Reproductive Justice


Reproductive Justice: A Reform Jewish Issue

For nearly 85 years, Women of Reform Judaism has been a leading advocate for reproductive rights and health, adopting more than a dozen resolutions affirming a strong and vocal stance and mobilizing its members to speak out for the rights of women[1] to exercise moral authority over their own bodies. WRJ was among the first in our Movement to call for access to information about contraception in 1935 and for abortion reform in 1965.

On the matter of abortion, WRJ stated: “We believe that the right to choose on the matter of abortions is a personal decision based on religious, moral or cultural values and beliefs; it should not be determined for others by special interest groups whether religious or otherwise, nor should government be the enforcing agency for their points of view” (Women’s Rights, 1977).

Similarly, the Union for Reform Judaism (URJ), Central Conference of American Rabbis (CCAR), and other Reform Movement affiliates have long supported a woman’s right to make decisions about her own reproductive health according to her own beliefs.

Prior to Roe v. Wade, the Reform Movement cited a “moral imperative to modernize abortion legislation,” lamenting that “illegal abortions yearly take a tragic and needless toll” (Abortion Reform, 1967). When Roe v. Wade legalized abortion, the Union for Reform Judaism applauded the decision and issued a resolution opposing government restrictions that would limit access to abortion services (Abortion, 1975 & Free Choice in Abortion, 1981).

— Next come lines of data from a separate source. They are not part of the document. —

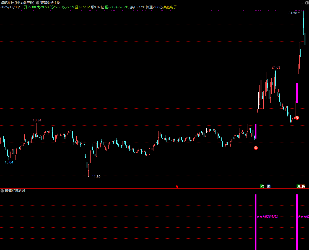
Task: Click the 18.34 peak price label
Action: [37, 120]
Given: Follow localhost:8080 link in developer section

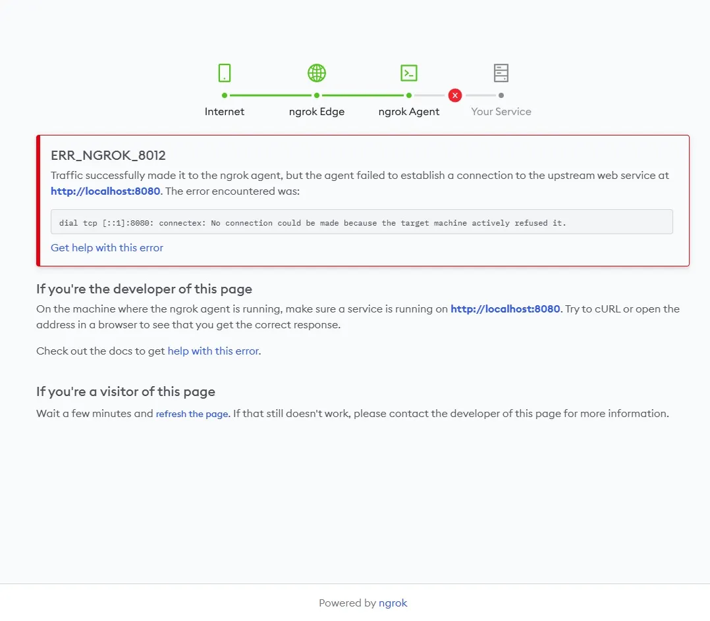Looking at the screenshot, I should [x=505, y=309].
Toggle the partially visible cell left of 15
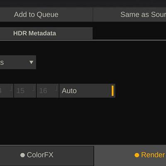 pos(7,90)
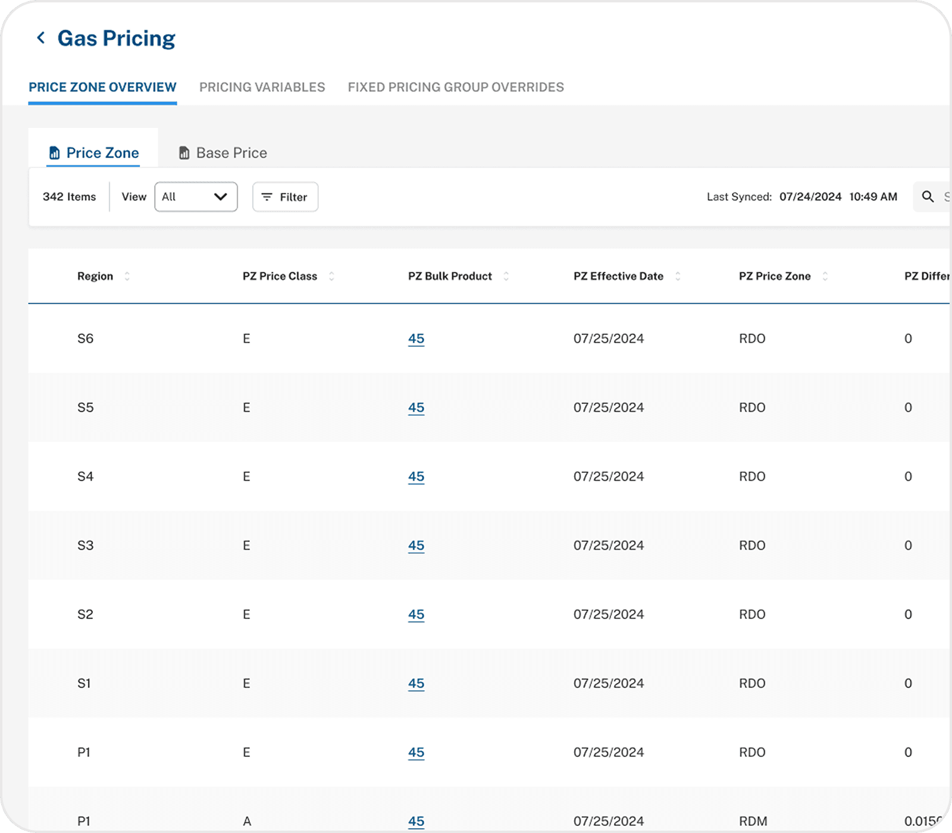Click the bulk product link in S1 row
The image size is (952, 833).
click(x=416, y=684)
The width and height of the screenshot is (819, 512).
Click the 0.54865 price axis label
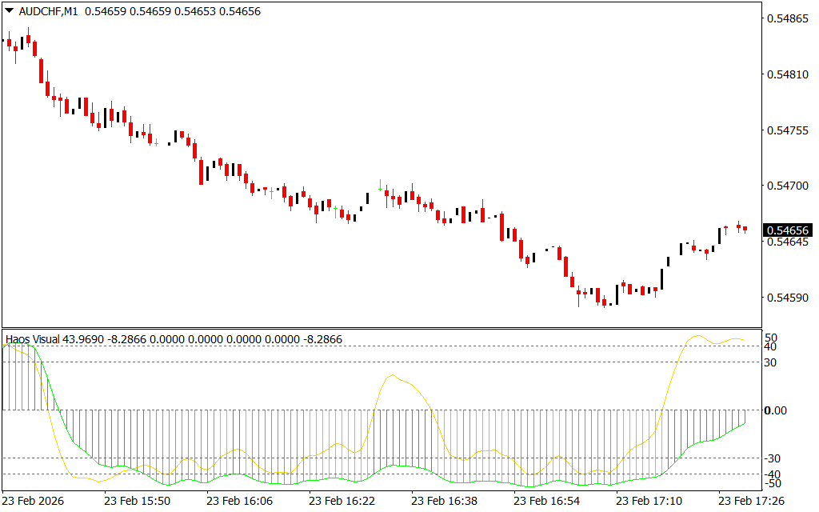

In the decades following this landmark court decision, there have been countless attempts to erode the constitutional right to an abortion on both a federal and state-wide level. While Roe continues to be the law of the land, subsequent court decisions, federal laws, and state restrictions have made abortion inaccessible, unaffordable, and out of reach for millions of Americans. The state of reproductive choice has never been more at risk.